We’re now going to look at the Internet Protocol, IP. We’ll first look at IP packets. Then we’ll look at how packets are addressed, and then finally we’ll look at naming, which is the mechanism by which names are converted into addresses. I am assuming that you have already viewed the presentations on the Web Protocol.
Recall that when we looked earlier at the Web Protocol, HTTP, and HTTPS, and we saw that the Web Protocol involves request and response messages. In order for those messages to traverse the internet, they have to be put into envelopes, and those envelopes have to be addressed. This process is analogous to the postal mail that we’re all familiar with. If I want to send a letter to my sister, I can’t just write “To Joanna” at the top of the letter and hand it to the post office. Instead I have to put the letter into an envelope, and I have to address that envelope in the proper way. When it comes to the internet, these envelopes are called packets. Soon we will look at how packets are addressed. Note also that packets have a fixed maximum size, so long messages have to be broken into multiple packets.
To see how this works, let’s revisit our example. Recall that we started by entering the address in the address bar or clicking on a link, and then the browser sends an encrypted request message to the web server. Let’s now look more closely at this step: sending the encrypted request message.
First, we have to create a new packet and address it. In this case, it is going to the Apple web server, and it is coming from my laptop. Of course, real internet addresses don’t look quite like this, but we’ll get to that. Now, we can place the encrypted request message into the packet. Then we can send the packet to its destination: the Apple web server.
Upon receiving the packet, the Apple web server can then remove the message from the packet and then continue on with decrypting it and reading it.
The exact same process is followed for the encrypted response. In this example, the encrypted response is too big to fit into one packet, so it is broken into two.
A key point is that IP is what’s called a network-layer protocol. Its job is to move data in packets through the internet from source to destination.
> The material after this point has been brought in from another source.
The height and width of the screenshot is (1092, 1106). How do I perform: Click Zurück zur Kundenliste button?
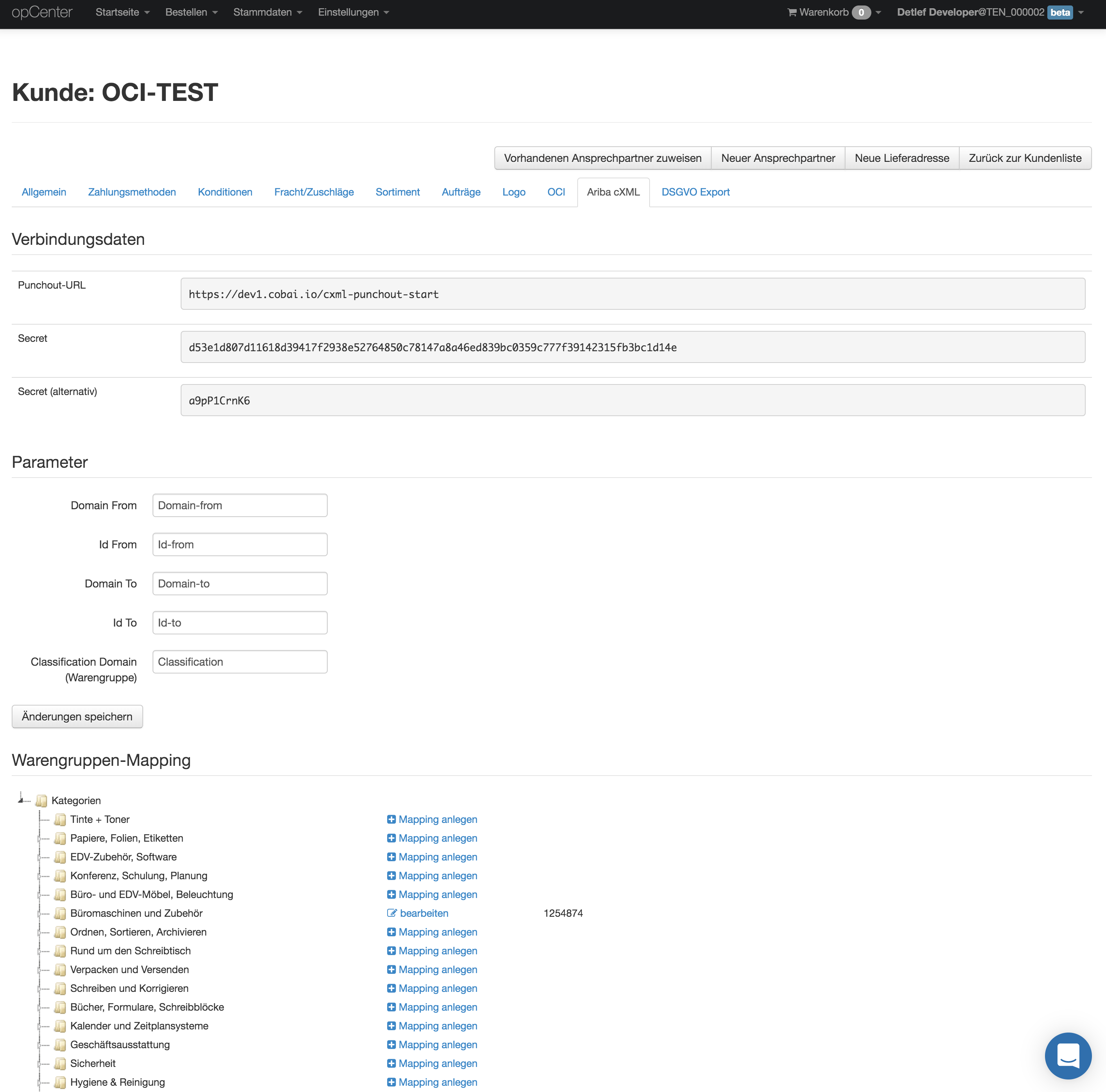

IP specifies how the packets are addressed.
IP specifies the maximum packet size.
But IP does not specify or restrict what goes inside the packet. This is a key point.
Things you find inside an IP packet include:
Web request and response messages
Voice over IP (VoIP)
Real-time streaming
Email messages
Domain Name System (DNS) request and response messages
All of these are examples of application-layer protocols.
Layering is a critical concept in communication protocols. Application endpoints speak and understand their application protocols. For example:
Web browsers and servers speak and understand HTTP and HTTPS
Email readers and servers speak and understand the email transfer protocol, which is called (Simple Mail Transfer Protocol, or SMTP)
But network elements such as routers don’t have to speak or understand any of these protocols! They only need to speak and understand the Internet Protocol. Applications look inside the packets whereas network elements look at the outside. Compare this again to postal mail. I could write a letter to my sister using a secret language that only we know, but so long as I put that letter into an envelope that is addressed in the proper way, then the postal service can deliver that letter — no problem. My sister and I look inside the envelope, but the postal service only looks at the outside.
This separation of layers has fueled tremendous innovation. At this point, there are thousands of application-layer protocols, and there are many link-layer protocols. Think of the link layer as the physical connection, such as Ethernet, Wi-Fi, and cellular. But there is only one network-layer protocol, and that is IP.
New applications can easily be layered on top of IP. Anyone can invent a new application protocol, and as long as the messages can be put into IP packets, it will work on the internet. No changes to any network elements, such as routers, are needed. The WWW [World Wide Web] is a great example. When IP and the internet were first created, the WWW didn’t even exist. Then, when Tim Berners-Lee created the WWW, he just had to put his newly invented request and response messages into IP packets. No changes to IP or the internet were needed. The whole thing just worked.
Likewise, new link technologies can be layered below. Anyone can invent a new link technology, and so long as it can carry IP packets, it can be part of the internet and carry any applications. Examples are Wi-Fi and IPoAC.
You haven’t heard of IPoAC? Well, it stands for IP Over Avian Carriers. This was a real proposal, and despite the notable dating of this proposal, it actually makes an important point. If you can get pigeons to carry IP packets, then you could run WWW applications with pigeons. Slow, for sure, but it would work.